RECORDS FOR THE EXERCISE Start Marker

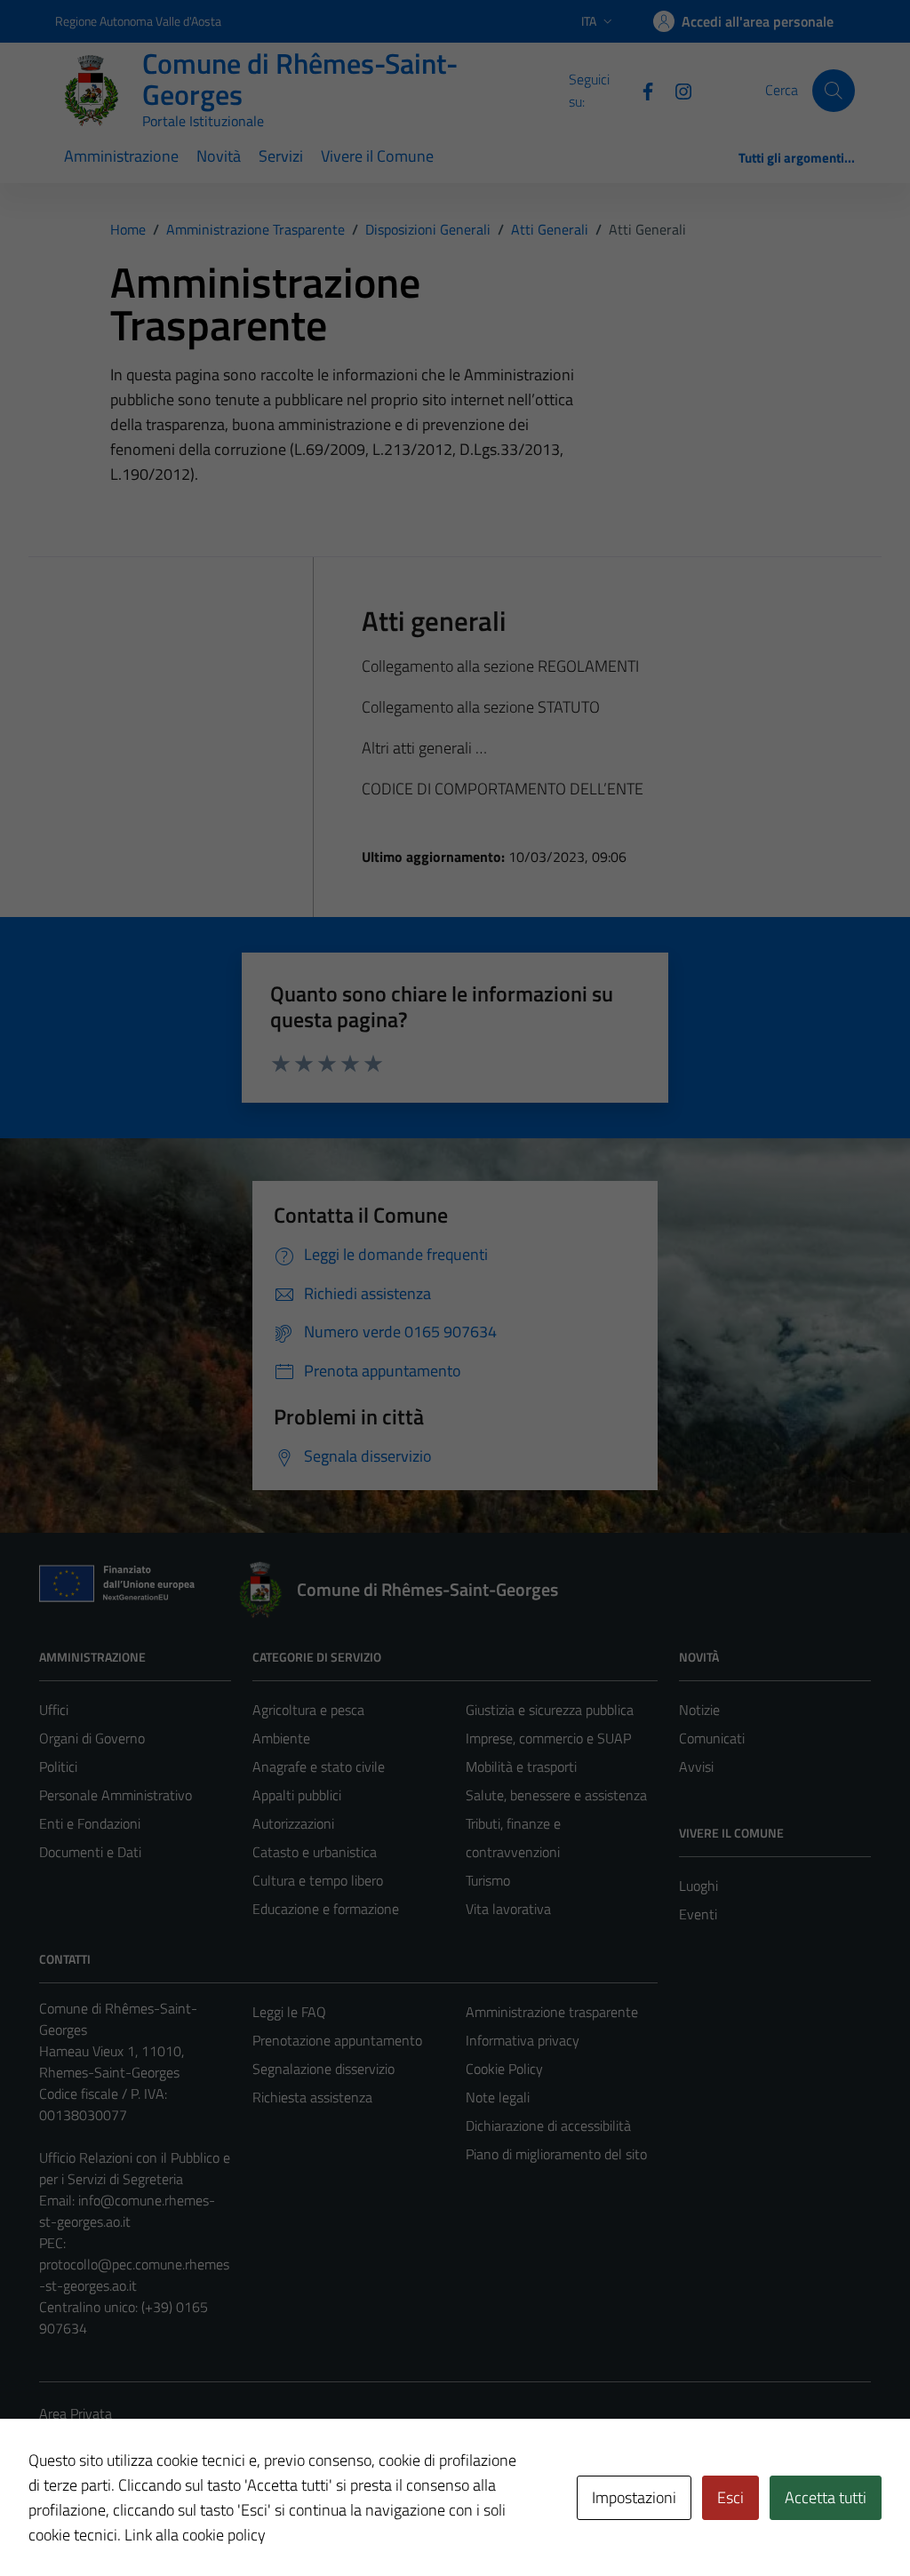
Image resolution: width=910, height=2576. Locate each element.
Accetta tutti (825, 2497)
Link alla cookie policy (195, 2535)
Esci (730, 2497)
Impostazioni (634, 2497)
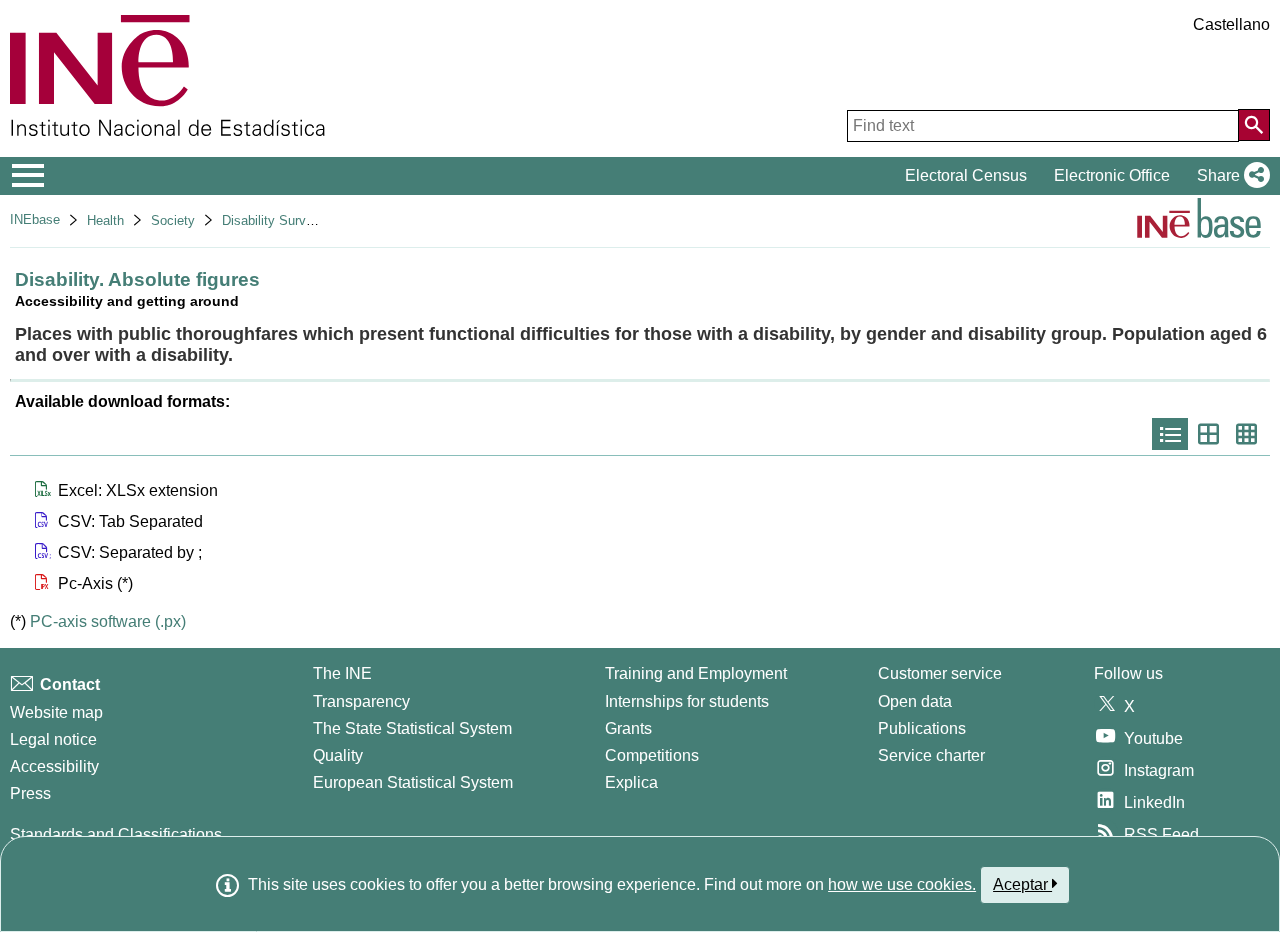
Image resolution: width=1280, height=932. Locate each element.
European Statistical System (413, 782)
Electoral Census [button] (966, 175)
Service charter (931, 755)
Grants (628, 728)
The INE (342, 673)
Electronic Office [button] (1112, 175)
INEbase (35, 219)
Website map (56, 712)
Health (105, 220)
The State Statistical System (412, 728)
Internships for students (687, 701)
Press (30, 793)
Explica (631, 782)
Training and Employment (696, 673)
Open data (915, 701)
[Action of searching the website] (1254, 125)
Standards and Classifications (116, 834)
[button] (1229, 176)
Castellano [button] (1231, 24)
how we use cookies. (902, 884)
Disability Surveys (274, 220)
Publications (922, 728)
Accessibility (54, 766)
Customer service (940, 673)
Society (173, 220)
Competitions (652, 755)
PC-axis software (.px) (108, 621)
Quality (338, 755)
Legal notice (53, 739)
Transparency (361, 701)
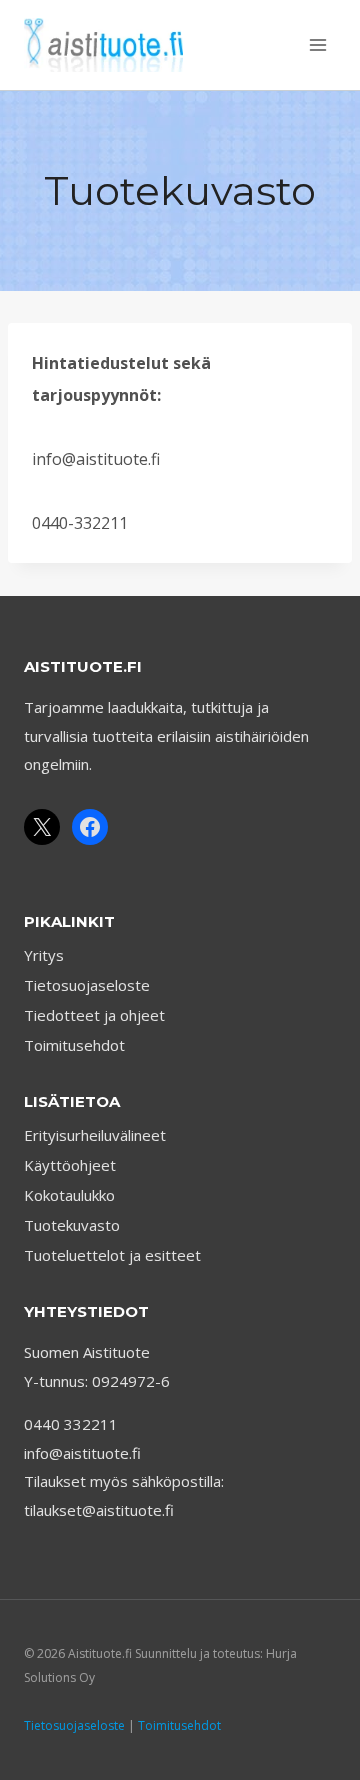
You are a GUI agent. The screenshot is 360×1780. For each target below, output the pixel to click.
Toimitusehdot (74, 1045)
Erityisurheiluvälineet (95, 1135)
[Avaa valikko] (317, 44)
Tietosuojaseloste (87, 985)
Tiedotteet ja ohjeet (94, 1015)
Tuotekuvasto (72, 1225)
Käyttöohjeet (70, 1165)
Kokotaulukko (69, 1195)
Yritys (44, 955)
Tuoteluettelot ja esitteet (112, 1255)
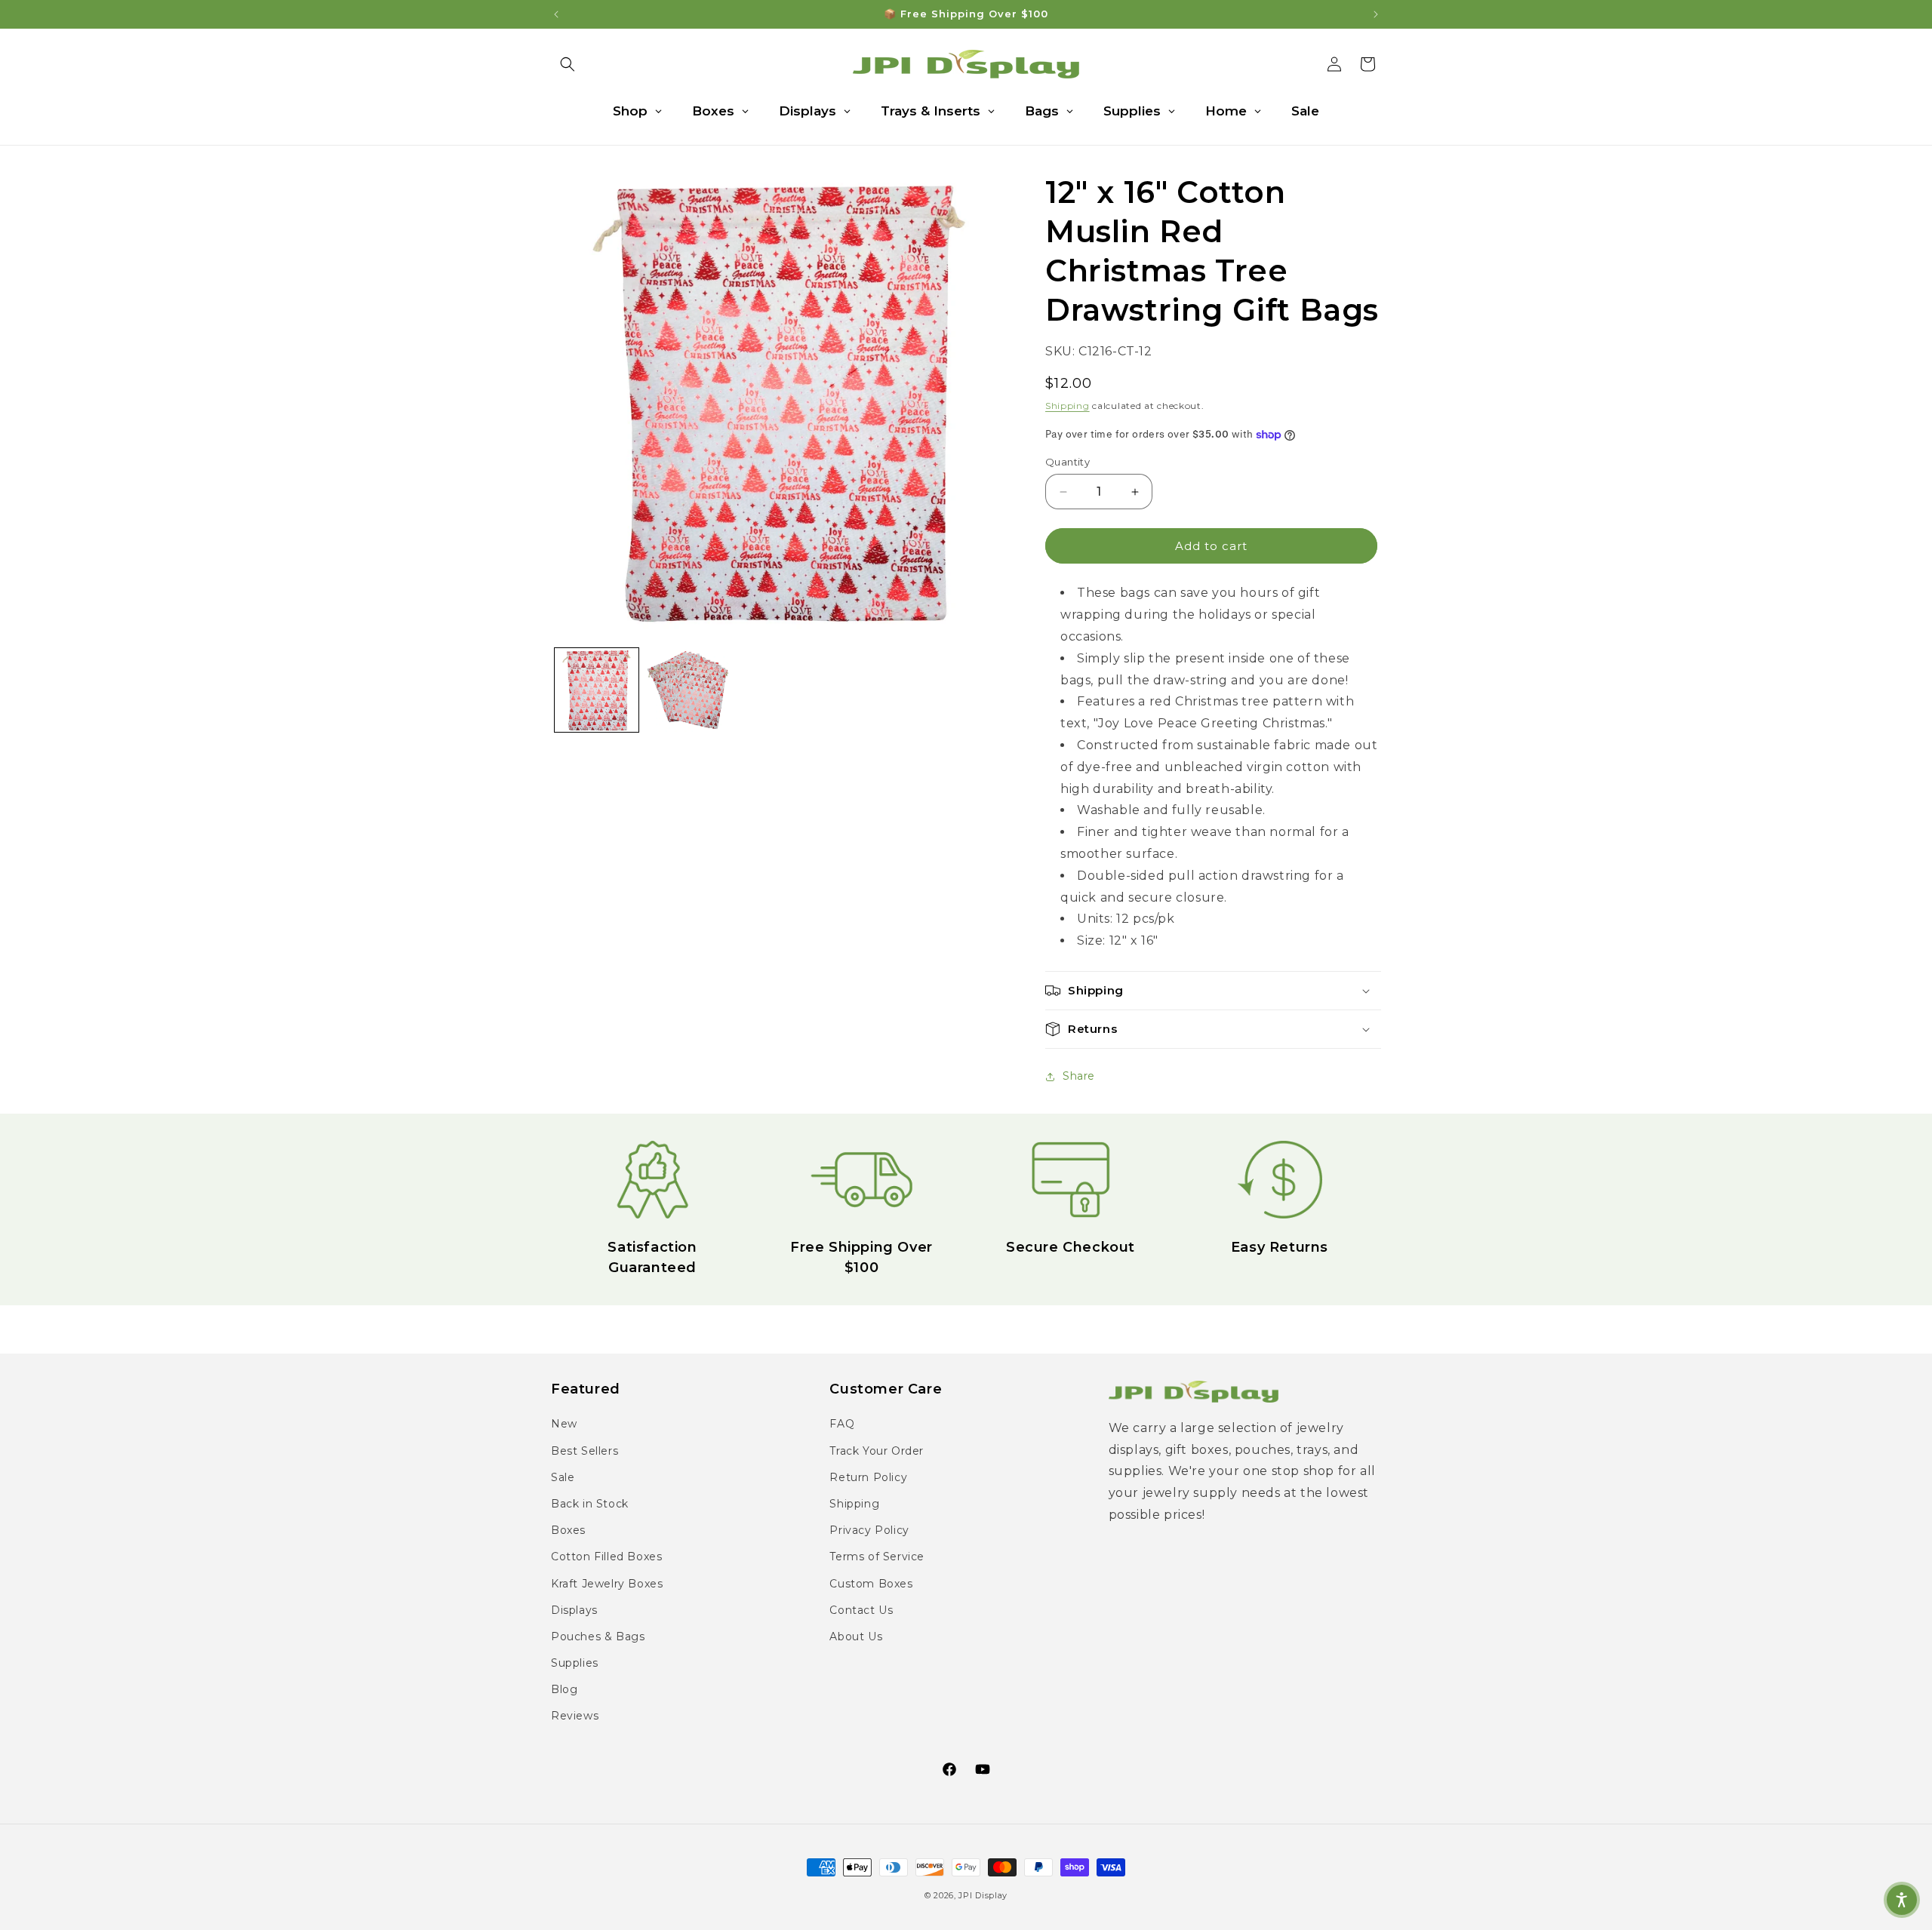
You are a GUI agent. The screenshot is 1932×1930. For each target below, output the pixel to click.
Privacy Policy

RECORDS FOR THE EXERCISE End Marker

• _WHAT NEEDS TO BE DONE_: Within the material above, how many lines include the string "agent"? Give only the number.

• _SOLUTION FOR THIS PROBLEM_: 2